**Work required:** Copy the data word for word, from the line containing "Image resolution: width=925" through the line containing "The width and", with both of those lines included. Leave the pictures out of your answer.

**Records for the exercise:**
>> Start
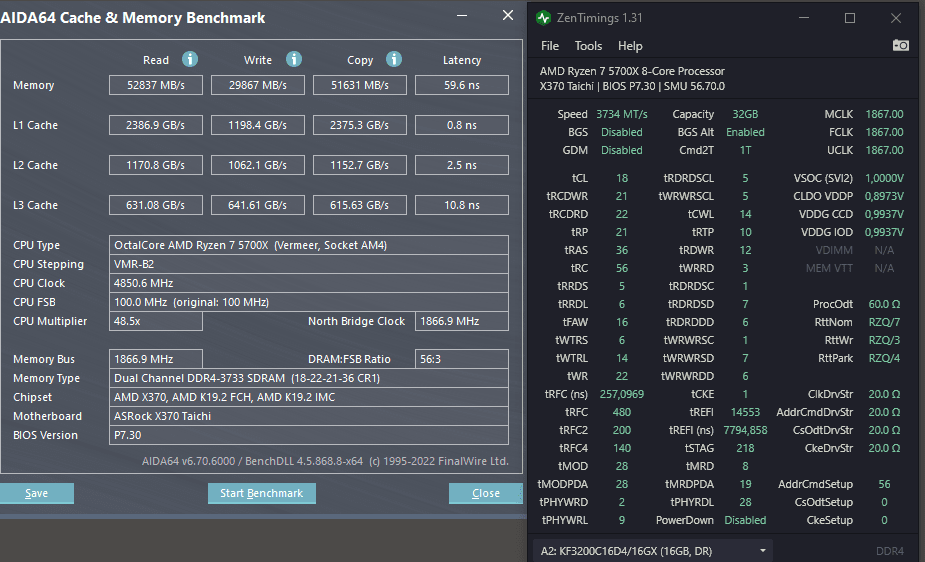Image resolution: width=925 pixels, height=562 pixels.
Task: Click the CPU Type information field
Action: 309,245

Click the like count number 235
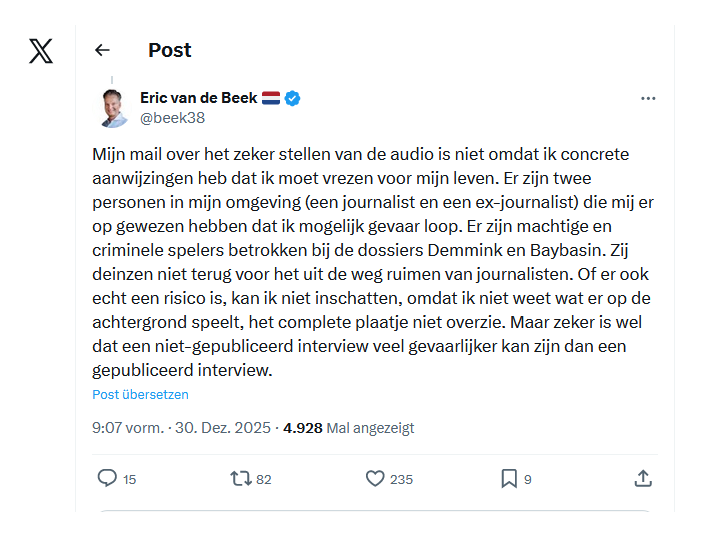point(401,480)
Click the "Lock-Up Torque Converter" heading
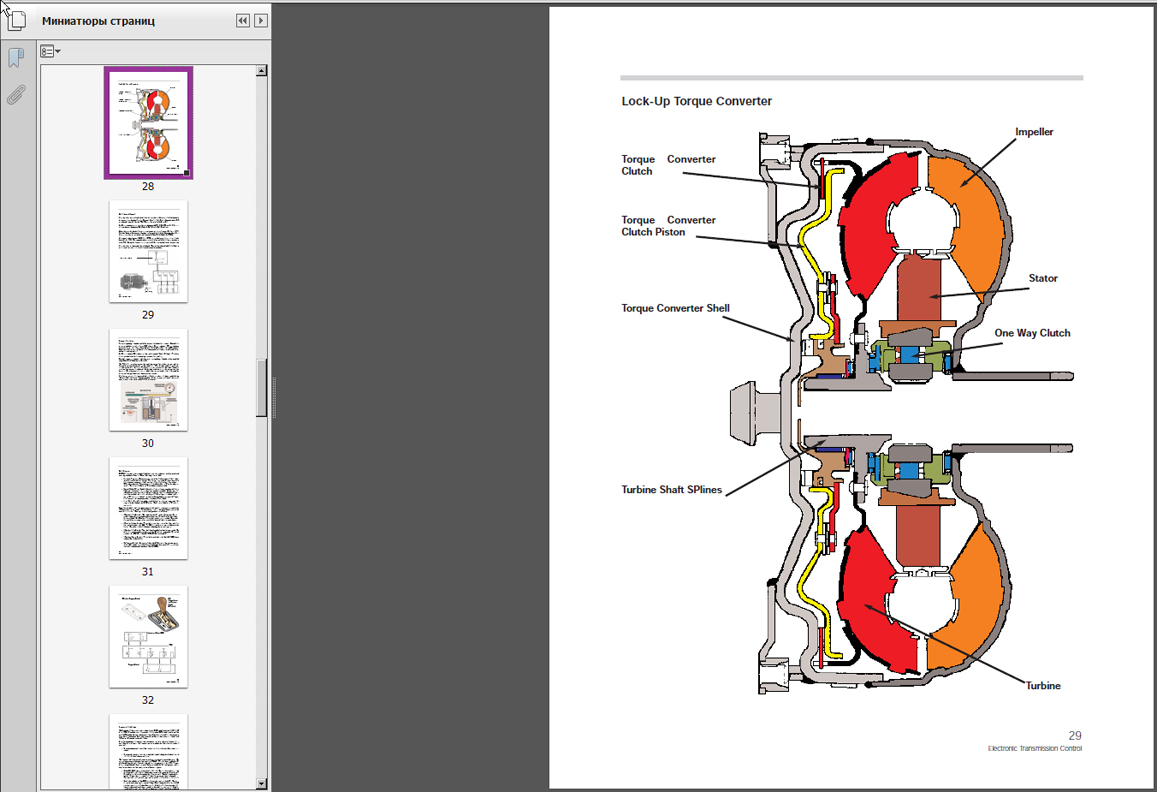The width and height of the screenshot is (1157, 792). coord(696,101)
>> End
>> Start
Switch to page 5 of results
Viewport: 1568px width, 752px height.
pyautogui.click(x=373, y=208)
>> End
**Exercise output:**
Image resolution: width=925 pixels, height=562 pixels.
Task: Click the CPU Type information field
Action: 309,245

Click the like count number 235
point(401,480)
Click the "Lock-Up Torque Converter" heading
The width and height of the screenshot is (1157, 792). coord(696,101)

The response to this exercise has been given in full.